Normally, it would need to be examined (1) whether the nature and the broad logic of the Aarhus Convention do not preclude testing the validity of a provision in an EU regulation or decision, and, in addition, (2) whether the provisions of that treaty appear, as regards their content, to be unconditional and sufficiently precise. However, where the measure makes an express renvoi to particular provisions of an international agreement, the General Court – drawing on a range of ECJ judgments that mostly dealt with WTO/GATT issues - submitted that it can review the legality of the measure in question in the light of the rules laid down in that agreement without first having to determine whether the conditions set out above are satisfied.
For the test itself, the General Court first found that the objective of the European Aarhus Regulation is to contribute to the implementation of the obligations arising under the Aarhus Convention by granting, inter alia, ‘access to justice in environmental matters at European Union level under the conditions laid down by this Regulation’. The Court then sets out to examine whether ‘acts’ in Article 9(3) of the Aarhus Convention can be construed as covering only measures of individual scope. It held that the condition of ‘individual scope’ considerably limits the possibility of internal review, as most acts adopted in the field of the environment are of general scope.
This finding eases up the admissibility requirements for NGOs requesting an internal review of the Commission’s acts based on the Aarhus Convention. The Commission did appeal against both judgments, so it will be up to the ECJ to decide whether it agrees with the General Court on this important issue.
The hurdle that remains is that also under the Aarhus Regulation, an NGO that asked for an internal review can only bring a case to the General Court if that is in line with the relevant provisions of the Treaty, which includes art. 230 EC (now: 263 TFEU) and that thus “the conditions for admissibility laid down in Article 230 EC must always be satisfied if an action is brought before the Courts of the European Union.”

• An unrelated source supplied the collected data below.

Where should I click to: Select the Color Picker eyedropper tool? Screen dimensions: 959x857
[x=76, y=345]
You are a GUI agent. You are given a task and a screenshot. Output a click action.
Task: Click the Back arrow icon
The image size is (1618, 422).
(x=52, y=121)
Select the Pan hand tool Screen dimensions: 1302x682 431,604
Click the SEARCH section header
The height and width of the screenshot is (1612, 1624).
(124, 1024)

It can be added that in July 2012, the European Environmental Bureau (EEB) has proposed the strengthening of the provisions of the Aarhus Regulation 1367/2006 as one of the priorities of the new Cypriot EU presidency (see under “General”). Such a move would amend the shortcomings signaled in an IEEP report on Compliance by the European Community with its Obligations on Access to Justice under the Aarhus Convention from 2008. This report states that the internal review procedure instituted by the Aarhus Regulation falls far short of what is required to achieve full compliance with the Convention. The report argues that the Regulation in its present form makes little difference to NGO’s ability to challenge acts by EU institutions seeing that dismissed requests for internal review appealed before the ECJ are subject to the same restrictive standing criteria. These findings are similar to the ones of the Compliance Committee of the Aarhus Convention (see report). While this Committee did not conclusively determine that EU law is in conflict with the Convention, it did find that a continuation of the current EU jurisprudence without instituting adequate administrative procedures would amount to a violation of the Convention’s Articles 9(3) and 9(4). The Committee held that the present interpretation by the EU Courts of the condition of individual concern makes it nearly impossible for members of the public to challenge community acts. Their legal situation pursuant to that act must, namely, be altered in a way that differentiates him or her from all other persons which, in turn, excludes the possibility of challenging acts and decisions whose effect is defined as an objective legal or factual situation. It called for that a new direction of the EU Courts’ jurisprudence.